Terrível o que ontem aconteceu em Paris. Terrível o que ontem, e antes de ontem, aconteceu onde quer que seja que se morra vítima de actos de violência. A morte é sempre terrível, sobretudo quando acontece apoiada em qualquer tipo de delírio extremista, porque muito mais absurda, injustificada, triste.

Acordo hoje em Roma com estas terríveis (desculpem, mas as palavras não me sobram agora) notícias que me dão conta do horror que ontem se abateu em Paris. Pretendia escrever – e ainda o farei! – um artigo sobre breaks famosos, já que me encontro na capital italiana para assistir à final do Red Bull BC One. O âmbito editorial do Rimas e Batidas é, para todos os efeitos, muito apertado: não somos um canal de notícias, não somos uma publicação de comentário político, não somos um órgão atento a importantes questões internacionais do âmbito económico, geo-estratégico, político ou religioso. Escrevemos sobre hip hop, sobre techno e batida e outras electrónicas. Escrevemos sobre música e músicos, sobre discos e DJ sets e concertos. E esse já é um universo tão vasto que tudo o que se espraia para lá das suas fronteiras nos escapa naturalmente. Para que outros o possam abraçar.

Mas então, como escrever sobre breaks numa manhã em que numa capital europeia aqui próxima – são todas próximas, na verdade – se choram mais de 100 mortes, sabe-se lá quantos feridos?… Chora-se a própria civilização e chora-se a impotência de inverter esta ordem de coisas que nos procura impor o medo, fazendo-nos reverter a um estado de permanente desconfiança, alerta… Desconfiança e medo do outro, do que não se conhece, do que é diferente.

E é então que me volto a lembrar do hip hop: de Afrika Bambaataa a tocar Kraftwerk para miúdos negros e latinos no Bronx em 1974; de Chuck D e Ice Cube a levarem a negritude aos subúrbios da América branca; de Eminem a inspirar miúdos das inner cities a pegarem numa caneta e verterem as suas visões para dentro de um microfone.

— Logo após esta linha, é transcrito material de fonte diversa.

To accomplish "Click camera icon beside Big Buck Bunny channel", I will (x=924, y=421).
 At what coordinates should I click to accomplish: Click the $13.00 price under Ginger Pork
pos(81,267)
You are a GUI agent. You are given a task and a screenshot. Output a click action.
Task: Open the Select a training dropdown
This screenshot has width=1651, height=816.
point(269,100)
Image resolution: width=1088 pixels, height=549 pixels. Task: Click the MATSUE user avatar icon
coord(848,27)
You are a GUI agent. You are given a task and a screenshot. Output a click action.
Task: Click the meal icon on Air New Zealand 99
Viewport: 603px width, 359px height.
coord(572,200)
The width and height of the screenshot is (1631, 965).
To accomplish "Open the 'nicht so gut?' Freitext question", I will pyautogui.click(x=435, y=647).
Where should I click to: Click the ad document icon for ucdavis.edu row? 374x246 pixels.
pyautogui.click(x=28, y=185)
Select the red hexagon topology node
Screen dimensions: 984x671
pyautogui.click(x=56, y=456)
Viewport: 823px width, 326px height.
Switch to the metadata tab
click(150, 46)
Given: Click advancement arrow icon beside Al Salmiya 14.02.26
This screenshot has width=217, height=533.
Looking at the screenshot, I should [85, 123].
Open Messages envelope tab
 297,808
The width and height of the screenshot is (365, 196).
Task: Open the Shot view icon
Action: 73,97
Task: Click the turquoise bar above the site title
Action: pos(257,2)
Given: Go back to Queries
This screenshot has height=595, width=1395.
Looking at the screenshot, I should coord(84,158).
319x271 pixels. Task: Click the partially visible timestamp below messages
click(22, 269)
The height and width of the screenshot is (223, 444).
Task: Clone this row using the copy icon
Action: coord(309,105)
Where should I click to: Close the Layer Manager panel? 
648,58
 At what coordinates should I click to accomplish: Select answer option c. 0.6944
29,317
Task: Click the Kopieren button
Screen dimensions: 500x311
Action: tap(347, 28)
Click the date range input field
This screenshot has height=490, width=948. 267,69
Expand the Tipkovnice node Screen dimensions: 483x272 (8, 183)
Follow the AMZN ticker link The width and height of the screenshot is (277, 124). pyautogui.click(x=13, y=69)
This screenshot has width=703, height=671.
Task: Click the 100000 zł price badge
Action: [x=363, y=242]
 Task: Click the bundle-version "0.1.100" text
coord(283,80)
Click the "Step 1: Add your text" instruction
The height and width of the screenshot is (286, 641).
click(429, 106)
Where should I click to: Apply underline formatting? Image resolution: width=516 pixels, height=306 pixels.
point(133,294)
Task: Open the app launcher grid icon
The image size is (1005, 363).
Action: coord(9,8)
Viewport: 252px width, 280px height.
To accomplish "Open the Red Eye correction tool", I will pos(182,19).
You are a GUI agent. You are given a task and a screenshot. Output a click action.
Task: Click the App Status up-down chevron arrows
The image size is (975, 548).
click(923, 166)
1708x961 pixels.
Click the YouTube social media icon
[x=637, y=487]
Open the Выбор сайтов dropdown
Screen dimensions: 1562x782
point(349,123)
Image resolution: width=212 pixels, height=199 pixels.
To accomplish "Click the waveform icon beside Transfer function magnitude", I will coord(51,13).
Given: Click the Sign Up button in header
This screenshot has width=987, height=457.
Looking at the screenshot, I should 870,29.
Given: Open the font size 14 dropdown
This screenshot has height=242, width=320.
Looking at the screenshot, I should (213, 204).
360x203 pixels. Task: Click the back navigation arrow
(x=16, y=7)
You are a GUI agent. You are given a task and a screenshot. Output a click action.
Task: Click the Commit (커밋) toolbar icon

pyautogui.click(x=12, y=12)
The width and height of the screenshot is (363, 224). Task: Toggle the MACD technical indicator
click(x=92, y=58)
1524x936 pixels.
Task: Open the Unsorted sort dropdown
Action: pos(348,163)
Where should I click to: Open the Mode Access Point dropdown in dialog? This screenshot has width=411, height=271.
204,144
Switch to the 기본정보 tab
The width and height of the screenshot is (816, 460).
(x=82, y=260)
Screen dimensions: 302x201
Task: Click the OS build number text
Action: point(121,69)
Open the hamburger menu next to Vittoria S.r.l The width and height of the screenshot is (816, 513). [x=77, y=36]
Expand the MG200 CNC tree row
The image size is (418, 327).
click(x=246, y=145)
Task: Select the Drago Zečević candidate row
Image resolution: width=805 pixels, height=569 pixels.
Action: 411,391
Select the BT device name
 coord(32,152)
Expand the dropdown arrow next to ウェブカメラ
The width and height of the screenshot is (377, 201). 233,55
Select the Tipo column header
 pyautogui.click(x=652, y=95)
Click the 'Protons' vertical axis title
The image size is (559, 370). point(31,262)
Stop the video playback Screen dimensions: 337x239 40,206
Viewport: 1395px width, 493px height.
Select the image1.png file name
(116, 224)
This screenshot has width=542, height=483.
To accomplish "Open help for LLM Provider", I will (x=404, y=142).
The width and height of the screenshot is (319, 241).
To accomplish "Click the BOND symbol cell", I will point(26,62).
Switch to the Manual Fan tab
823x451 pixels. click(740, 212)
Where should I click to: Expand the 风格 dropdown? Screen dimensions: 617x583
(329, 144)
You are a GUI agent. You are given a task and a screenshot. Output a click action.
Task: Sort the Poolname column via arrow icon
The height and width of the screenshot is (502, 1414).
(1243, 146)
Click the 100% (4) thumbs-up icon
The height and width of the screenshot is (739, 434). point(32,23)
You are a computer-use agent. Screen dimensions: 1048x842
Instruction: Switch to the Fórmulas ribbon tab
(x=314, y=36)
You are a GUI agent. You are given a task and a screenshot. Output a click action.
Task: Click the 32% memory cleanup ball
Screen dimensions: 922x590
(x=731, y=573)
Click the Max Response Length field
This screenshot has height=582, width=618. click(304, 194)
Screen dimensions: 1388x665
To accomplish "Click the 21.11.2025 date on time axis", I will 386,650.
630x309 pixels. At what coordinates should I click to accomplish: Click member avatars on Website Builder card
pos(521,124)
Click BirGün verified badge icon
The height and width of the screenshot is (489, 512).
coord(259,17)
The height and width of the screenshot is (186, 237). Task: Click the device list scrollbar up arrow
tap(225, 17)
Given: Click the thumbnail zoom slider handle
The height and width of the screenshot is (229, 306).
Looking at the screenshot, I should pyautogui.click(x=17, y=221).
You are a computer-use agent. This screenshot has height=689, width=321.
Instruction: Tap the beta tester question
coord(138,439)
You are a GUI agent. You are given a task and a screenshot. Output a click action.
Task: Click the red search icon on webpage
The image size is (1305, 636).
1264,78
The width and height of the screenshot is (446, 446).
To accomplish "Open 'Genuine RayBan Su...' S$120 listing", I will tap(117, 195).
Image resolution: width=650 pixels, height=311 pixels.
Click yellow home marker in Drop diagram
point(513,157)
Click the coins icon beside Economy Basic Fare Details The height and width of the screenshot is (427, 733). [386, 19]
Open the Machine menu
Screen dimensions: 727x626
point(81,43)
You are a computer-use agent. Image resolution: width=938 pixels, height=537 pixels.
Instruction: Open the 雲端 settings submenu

O hip hop, acreditem se quiserem, é uma cultura de paz, de aproximação, de atracção entre as diferenças, de celebração da individualidade no seio de uma particular globalidade. Uma espécie de todos diferentes, todos iguais. E sim, não sou ingénuo ao ponto de não achar que o hip hop também não fala de armas, também não reflecte a violência que por vezes – vezes de mais, se calhar – o rodeia. Mas nada disso me faz esquecer que esta é uma cultura fundada na paz. Rubble Kings, o documentário que todos podemos ver agora no Netflix, fala disso mesmo: de uma cultura nascida de uma tentativa de contrabalançar a violência das ruas e dos gangues com uma construtiva esperança de futuro. Extrapolar isto para o Islão não exige a mais poderosa das imaginações. Acredito também que seja uma cultura fundada na paz, desvirtuada por quem dela se aproveita para tentar propagar pela violência uma radical interpretação da história.

Por isso mesmo, parece-me que voltar aos breaks é voltar ao princípio, a esse momento fundador de uma utopia tantas vezes alcançada, permanentemente desejada, de paz, de harmonia, que o hip hop no seu âmago professa. Tal como outras culturas fundadas na partilha da diferença na pista de dança – do Warehouse de Chicago às raves em redor da M25 em Inglaterra e daí até aos clubes de Paris: discoteca, afinal de contas, é uma palavra francesa… Acredito ser nestes terríveis momentos que mais precisamos de nos lembrar do que nasce do amor e acredita na paz. Seja o hip hop, o acto de dançar ao som do que nos oferece um DJ, uma religião ou algo de diferente que vemos como distante e ameaçador, mas que na verdade é apenas um reflexo nosso no espelho da história. Terrível mesmo será deixarmos de acreditar nisto.